On May 27, the Council of Europe Press Service disseminated a report saying that the adopted draft had deeply disappointed the Venice Commission’s working group and that it needed drastic changes. The Venice Commission’s working group and representatives of the Armenian authorities met in Strasbourg on June 23-24 and an agreement was reached to amend the controversial provisions. As a result, a new draft of changes was worked out.

Thus, under pressure of European bodies Armenia’s authorities agreed to make new amendments.

Three key provisions are introduced in the new revised draft:

Yerevan’s mayor is elected (by a council of elders, who are also elected. Presently, the mayor is appointed by the President). 2. The President appoints judges according to proposals of the Justice Council (unlike the previous provision according to which the Chairman of the Justice Council was appointed by the President, and under the Constitution currently in force the President is the Chairman of the Justice Council). The Prime Minister is responsible only to the National Assembly and the President cannot dismiss him. The President appoints a Prime Minister enjoying the support of a parliamentary majority.

Further, half of the members of the Television and Radio Commission are elected by the National Assembly, and the other half are appointed by the President. (Currently, all members of the Commission are appointed by the President. The controversial closure of A1+ TV can be explained by the dependence of the Commission on the President.)

During the last month ambassadors of European countries to Armenia on several occasions hailed the new constitutional changes submitted by the coalition and urged the country’s opposition to participate in the discussions of these changes.

The opposition admitted that this draft is a positive step compared to the previous one, but said it still has unacceptable provisions.

The opposition, in particular the Ardarutyun bloc, had submitted five proposals which were not considered in the changes.

Another major argument for which the opposition is against the draft is that if the Constitution is adopted now, the changes will be made, according to the chapter of transitional provisions, in June 2007, after the new parliamentary elections, and part of them will come into effect a year later.

The opposition leaders stated that they would vote against the draft, and Ardarutyan bloc member Shavarsh Kocharyan said that in his opinion the opposition must remain neutral and let the authorities convince the people to vote in favor of the changes. He said that this draft is not a child of the coalition, as it was created under European pressure and shows how within just three months the same people presented basically different changes. Neither is it a child of the opposition, as no proposal of the opposition was included. Coalition representatives said that the changes from the very outset proceeded from the opposition’s proposals and were not the result of pressure from the West.

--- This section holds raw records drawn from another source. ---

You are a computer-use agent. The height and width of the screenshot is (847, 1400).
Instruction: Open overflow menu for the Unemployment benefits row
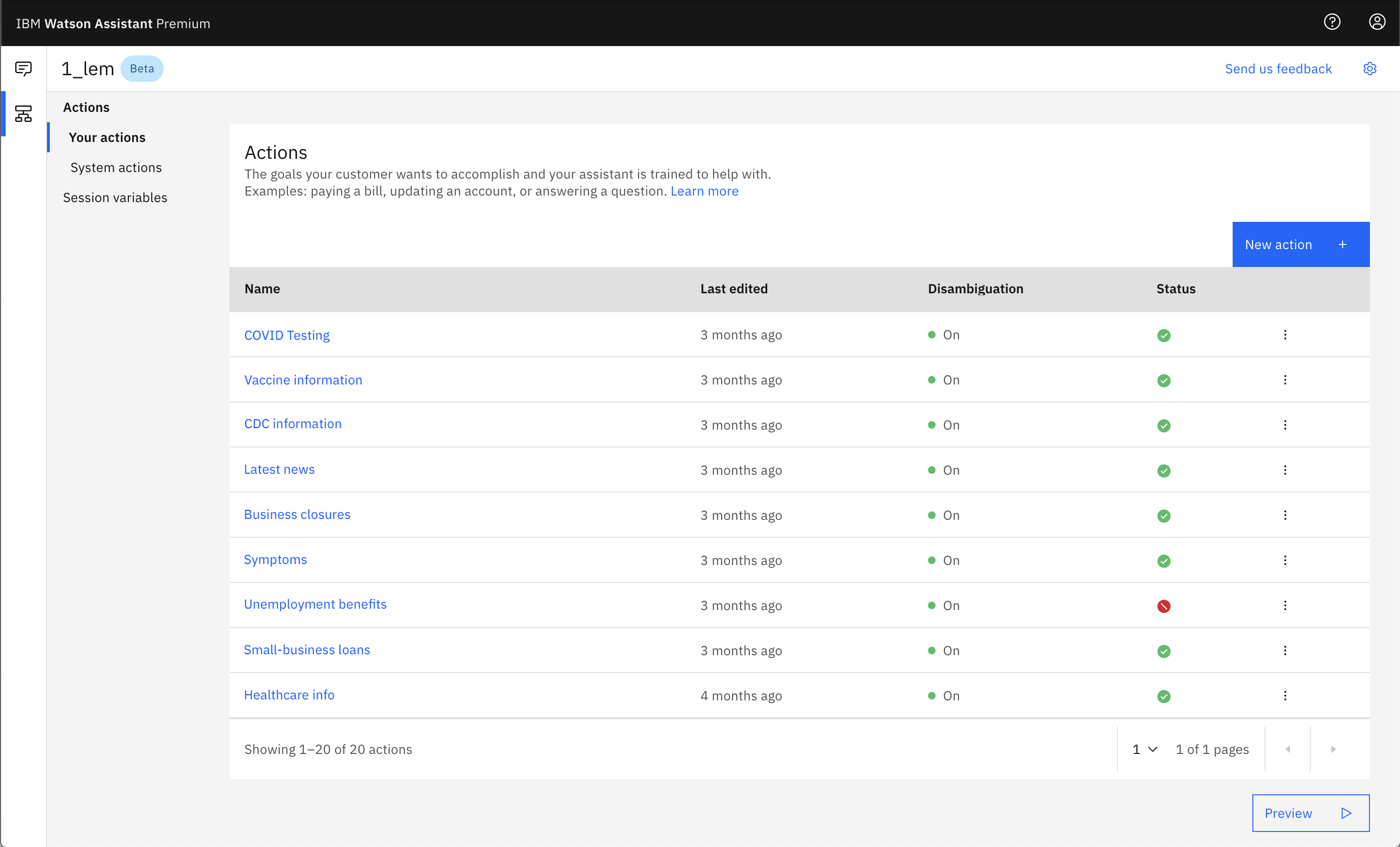[1285, 605]
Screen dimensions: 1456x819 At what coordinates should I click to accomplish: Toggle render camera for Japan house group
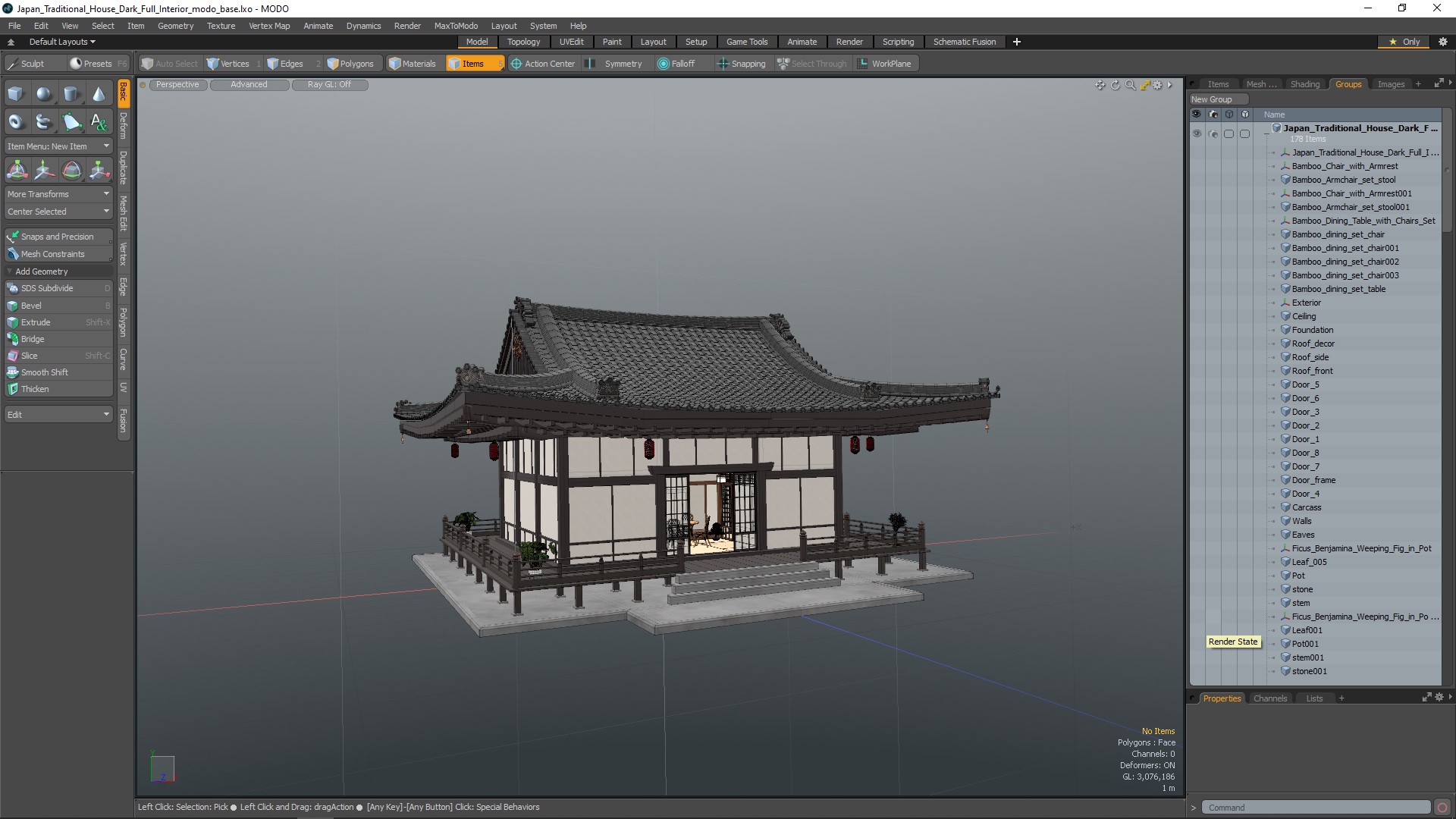click(x=1213, y=133)
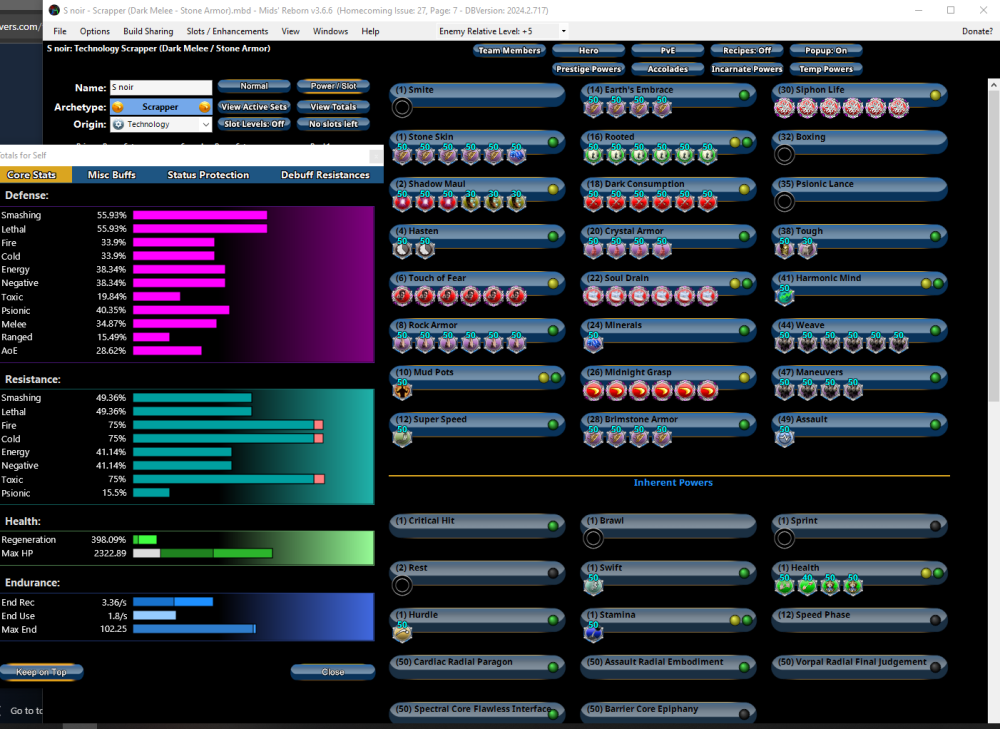Screen dimensions: 1000x729
Task: Toggle the Recipes: Off button
Action: pyautogui.click(x=747, y=50)
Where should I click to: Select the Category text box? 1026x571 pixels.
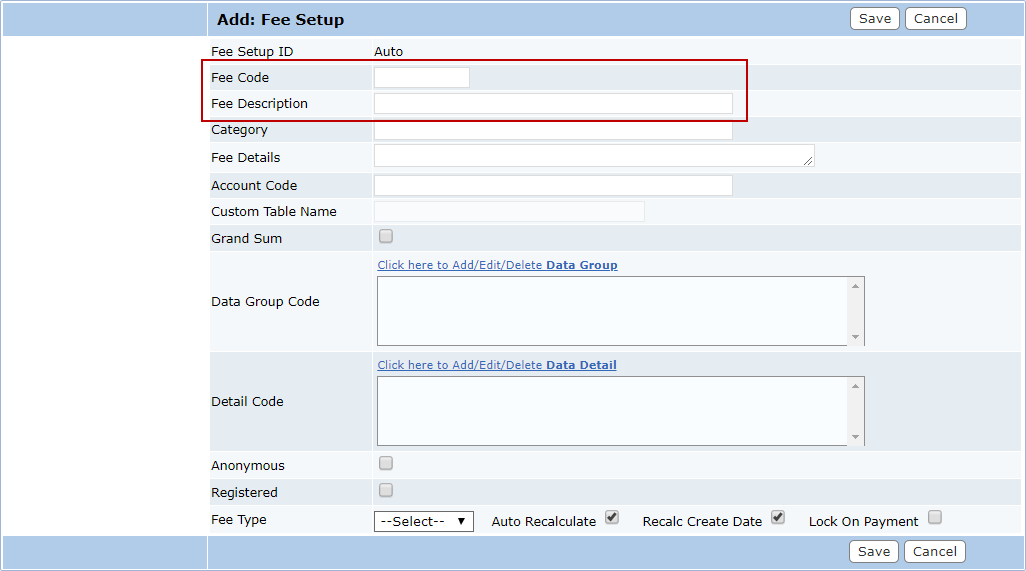click(x=552, y=131)
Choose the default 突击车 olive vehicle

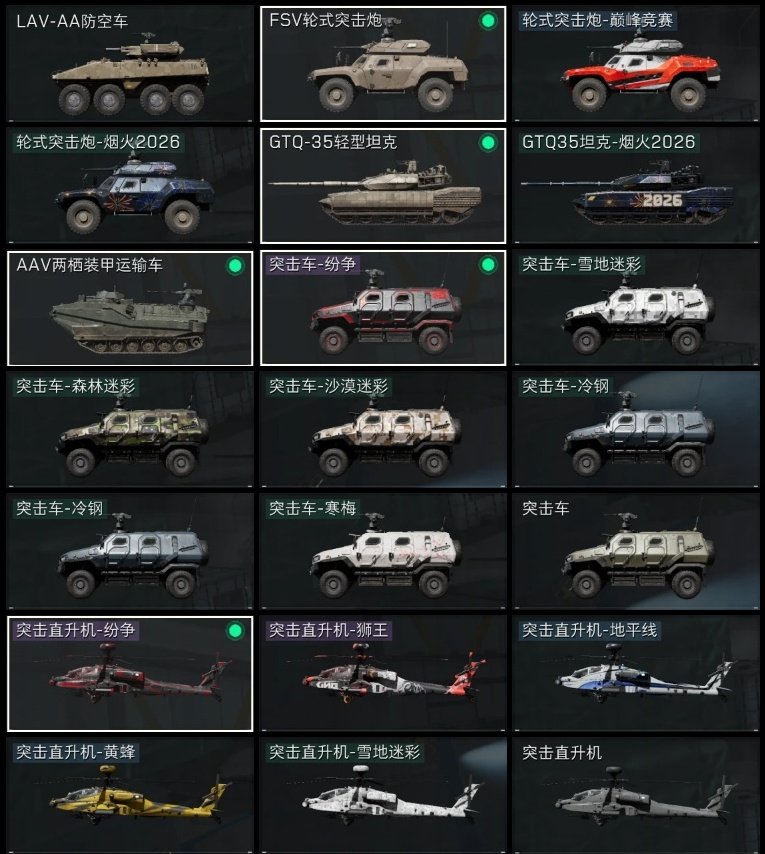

In political analysts’ opinion, because of the opposition’s stance the constitutional referendum will either not be held or else the authorities will rig the results.

Political analyst Vardan Poghosyan, who took an immediate part in the Strasbourg meeting and had a part in the changes, says that this draft with all its shortcomings is democratic and it would be better if these changes worked. But the people will not accept them, as they were not created in an atmosphere of political accord: “The Constitution is not only a legal document, it is also a political document and first of all the result of political agreements,” he says. “The authorities were reluctant to reach political agreement. Besides, if the authorities are proponents of reforms, why don’t they want the key changed provisions to go into effect soon?

“On the other hand, the opposition could have acted more competently, stopping its boycott, submitting its constitutional draft and stressing 10 points intelligibly for the people, and then urge the people to vote for them if they are included in the changes. But in any case, the opposition is little to blame. The authorities showed that they would not stop at anything and would not go to agreement.”

The constitutional changes are likely to be put to a referendum in November.